Regulation of the Day

In a city as big as Tokyo, there is plenty of room for niche businesses. One niche is the neko café; neko is the Japanese word for cat. Besides coffee, the main attraction at cat cafes is, well, cats. Furry friends live in the cafes, and patrons can play with them and pet them while they sip their coffee. They are especially popular with professionals who work long hours and live in apartments too small to have pets.

Animal rights activists want cat cafes to be strictly regulated. They have succeeded in passing an ordinance, set to take effect later this year, that bans animals from being publicly displayed after 8:00 PM. The main targets are pet shops, some of which can be dodgy. But cat cafes are not, and their very existence is threatened; their peak hours are in the evening.
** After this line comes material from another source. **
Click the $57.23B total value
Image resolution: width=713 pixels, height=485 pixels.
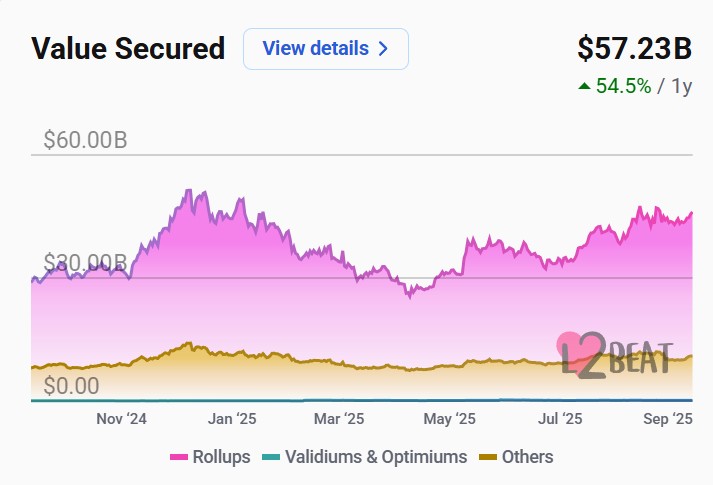coord(635,48)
Shinji Yoshida has strict rules for patrons in his cat cafe. If a cat is sleeping, customers shall not disturb it. They are not otherwise to be harassed. And, as animal activists concerned about caged animals have overlooked, Shinji’s feline colleagues also have the run of the place, as well as a giant cat furniture tree.
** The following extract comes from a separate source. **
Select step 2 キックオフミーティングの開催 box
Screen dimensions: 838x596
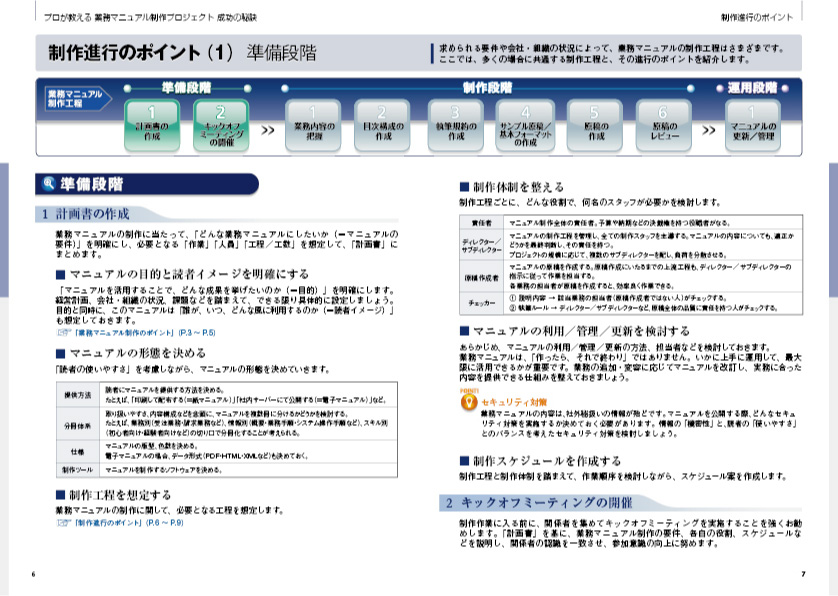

This is a wise business practice, as well as a humane one. As a cat owner, trust me. If your cats aren’t happy, you won’t be, either.

Still, that’s not enough:

Animal welfare campaigner Chizuko Yamaguchi says the sheer number of customers in cat cafes can make life difficult for the animals.

“From morning to night these cats are being stroked by people they do not know. For the animals, that is a real source of stress,” she said.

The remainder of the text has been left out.